Now it is official: It's a bug in VSC 4.0 which is already known!

Because it is non-public you cannot find it in the bug database.

It will be fixed in one of the next releases of VSC.

Stay tuned 😉

Thomas

pdilernia · ‎2012-10-05

Hello Everyone,

Our NetApp Engineers have heard rumors of a fix in the next release too.
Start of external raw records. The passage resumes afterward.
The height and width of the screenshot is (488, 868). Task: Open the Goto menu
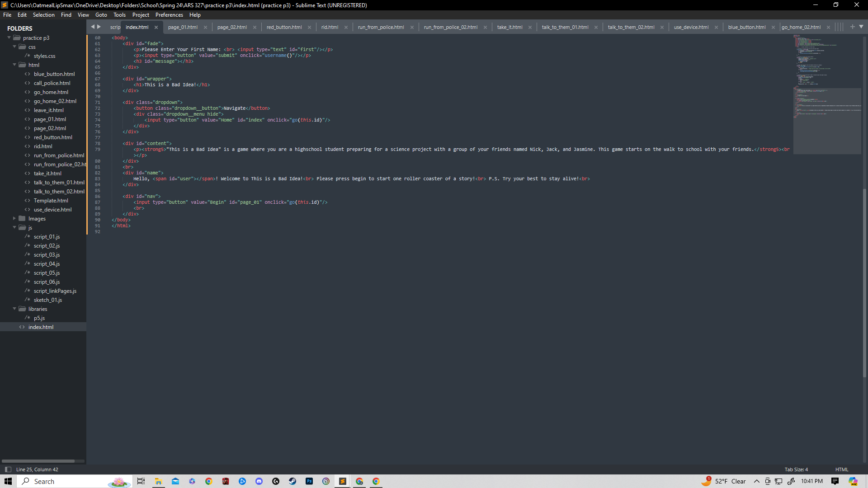pos(101,15)
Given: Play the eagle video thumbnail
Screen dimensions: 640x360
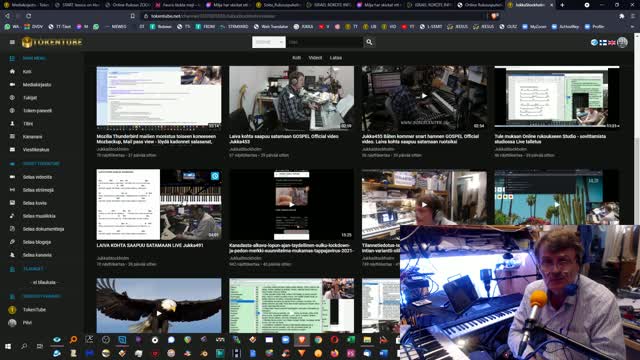Looking at the screenshot, I should (x=159, y=306).
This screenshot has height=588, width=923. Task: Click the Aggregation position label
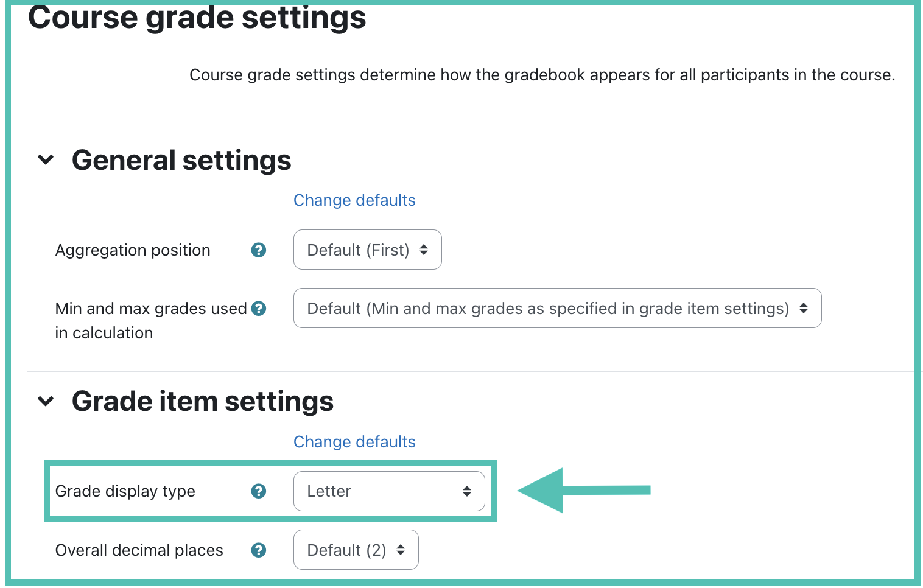coord(133,250)
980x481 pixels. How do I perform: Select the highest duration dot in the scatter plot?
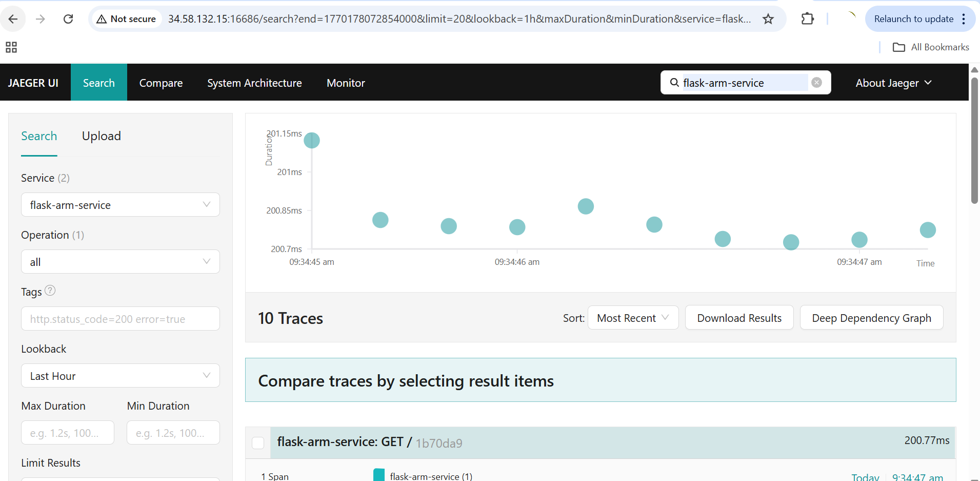point(311,140)
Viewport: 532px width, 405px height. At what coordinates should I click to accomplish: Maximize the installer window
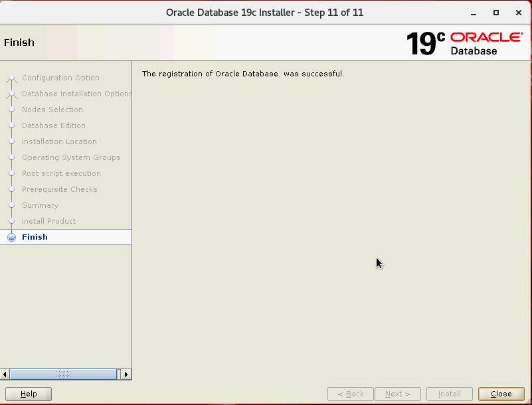coord(495,13)
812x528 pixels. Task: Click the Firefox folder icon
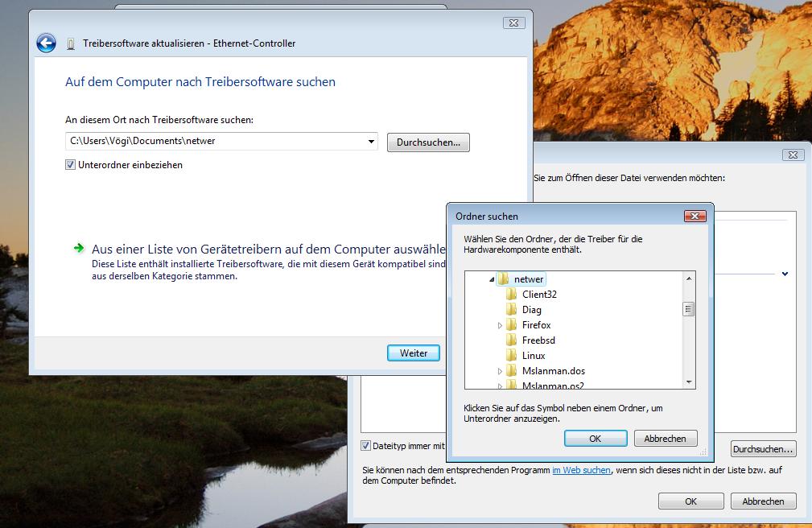tap(511, 325)
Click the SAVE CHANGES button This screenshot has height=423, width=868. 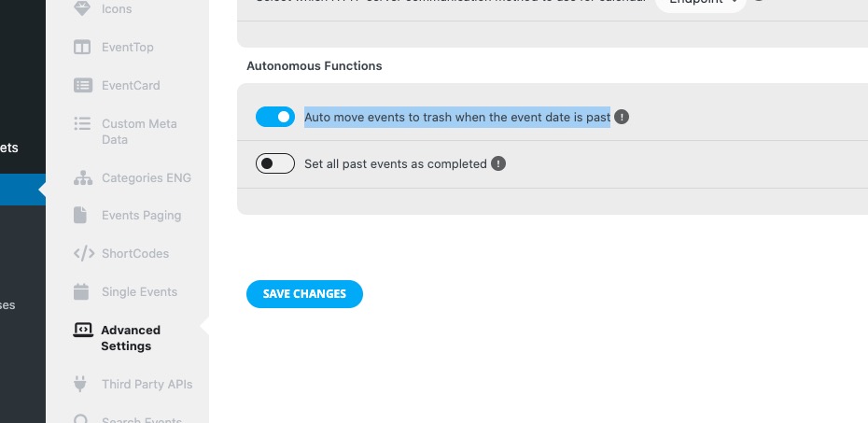click(x=304, y=294)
We haven’t heard of a release date as of yesterday.

These are the steps we went through last evening.

… I was able to take a quiesce snapshot of this server after much agony.

Tried …

Disable sql vss

Checked all sql permissions for service accounts for vss

Checked for broken shadow copies - none

Reinstalled sql vss

Removed all NetApp software

Reinstalled tools for VMware 5.1

Reregistered vss

Disabled Symantec

Changed sql vsswriter service account to a local admin

Multiple reboots between to have vss writers in a stable state.

None of that worked. I found this kb article

http://kb.vmware.com/selfservice/microsites/search.do?language=en_US&cmd=displayKC&externalId=1031298

VM had to be powered off to get to the setting. I am not sure if it presents any backup issues by disabling. All I know is I checked the box to quiesce and it did not give me an error.

GWILMINGTON · ‎2012-10-05

Thanks thomasdorsch for the update to the thread from your case. I'm glad that we've received the correct information on this issue. At this point, it looks like my work around is to build a VM for SFR restores for now. Appreciate everyone's hard work!